Over time, China has moved from consumer to contributor. According to a 2024 report by GitHub, China was the third biggest contributor of open source software on the platform. Though it is still far from leading in AI globally, it maintains a strong presence in AI open-source software.

Among the concerns about Chinese-run AI models are data harvesting, including for espionage purposes, and a lack of safeguards, which could allow for malware dissemination or the generation of harmful content.

OpenAI notes that once an open-weight model is released, “adversaries may be able to fine-tune the model for malicious purposes.”

To counter this, it fine-tuned the two new models “on specialized biology and cybersecurity data, creating a domain-specific non-refusing version for each domain the way an attacker might” and tested the models to see if they would continue to operate within safety guardrails.

“These processes mark a meaningful advancement for open model safety,” OpenAI stated. The company is also inviting third parties to find and report novel safety issues in its models for a chance to win a $500,000 prize.

Vetting Software for Security

Chris Gogoel, vice president and public sector general manager at mobile app security firm Quokka, says the proliferation of AI apps, especially AI assistant apps, has increased security risks for users exponentially.

It used to be that users would rely on different apps for different functions, segmenting the data collected and permissions given, but AI apps tend to be “do-everything” apps, Gogoel told The Epoch Times.

That elevated data collection translates into more inherent risk, he said.

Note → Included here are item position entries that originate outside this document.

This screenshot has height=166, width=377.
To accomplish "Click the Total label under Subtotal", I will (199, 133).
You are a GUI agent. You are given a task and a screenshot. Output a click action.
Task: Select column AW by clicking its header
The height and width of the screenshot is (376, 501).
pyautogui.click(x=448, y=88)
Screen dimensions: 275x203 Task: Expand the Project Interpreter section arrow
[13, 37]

The data collected can also be more sensitive because users may be feeding the apps long passages or instructions revealing in-depth thoughts, intentions, and rationale, rather than simply having access to raw files.

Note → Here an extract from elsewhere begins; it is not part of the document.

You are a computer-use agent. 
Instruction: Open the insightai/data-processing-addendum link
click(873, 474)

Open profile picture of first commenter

With more data collected, the apps could be bigger targets of a potential breach to extract the data over a network or from a device. The bigger risk is if these apps come from sources that have not been proven to be secure. OpenAI has adopted an approach that values security, but there are plenty of other unvetted AI apps that have been downloaded millions of times, Gogoel said.

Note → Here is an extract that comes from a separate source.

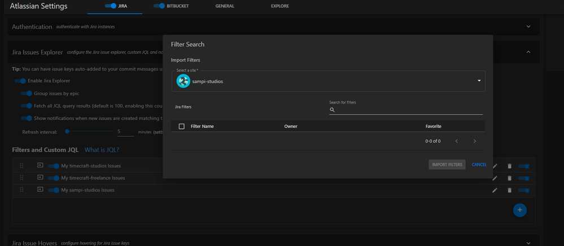This screenshot has width=564, height=246.
Task: Click the search magnifier icon in filters
Action: 333,110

“‘What are these applications doing with our data?’ is a very serious question,” Gogoel added.

“The verification of what happens with that data, and where it goes, how it’s protected, becomes even more important, because if that data is misused, on accident or on purpose, you have a serious, serious problem,” he said, pointing to abuse of data being used to create deepfakes and phishing attacks.

Gogoel notes that the declarations a developer makes about what data their app collects may not be what the app does.

Sometimes, the developer might not know this is the case as they are often trying to jump on trends and launch apps in time to rise in the rankings, leading to mistakes like not using proper encryption, he said. They may fail to invest in security, perhaps using open-source software that contains flaws. App stores do not currently require verification of a developer’s declarations, and Gogoel advocates moving to a verify-first approach.

One bad app can spoil the bunch, he said.

Quokka, which began working with the Pentagon around its founding in 2011, provides mobile vetting services to the federal government and other clients, which led the firm to examine TikTok and ByteDance in 2018.

It found that TikTok not only requested ample permissions, but it would also connect with other apps on a user’s device to obtain permissions the user did not explicitly give. So, data collected by trusted applications for legitimate purposes may still present security risks if they come in contact with unvetted apps.

“It’s not something that we should be looking back after something has exploded and the fire is already raging, so to speak, and there’s tens of millions of users. We’re trying to enable, in our work, the ability to verify at every step,” Gogoel said. “Verify as soon as something hits the store, as soon as something hits your device, as soon as this brand new service comes out … that it does what it says on the tin and nothing else.”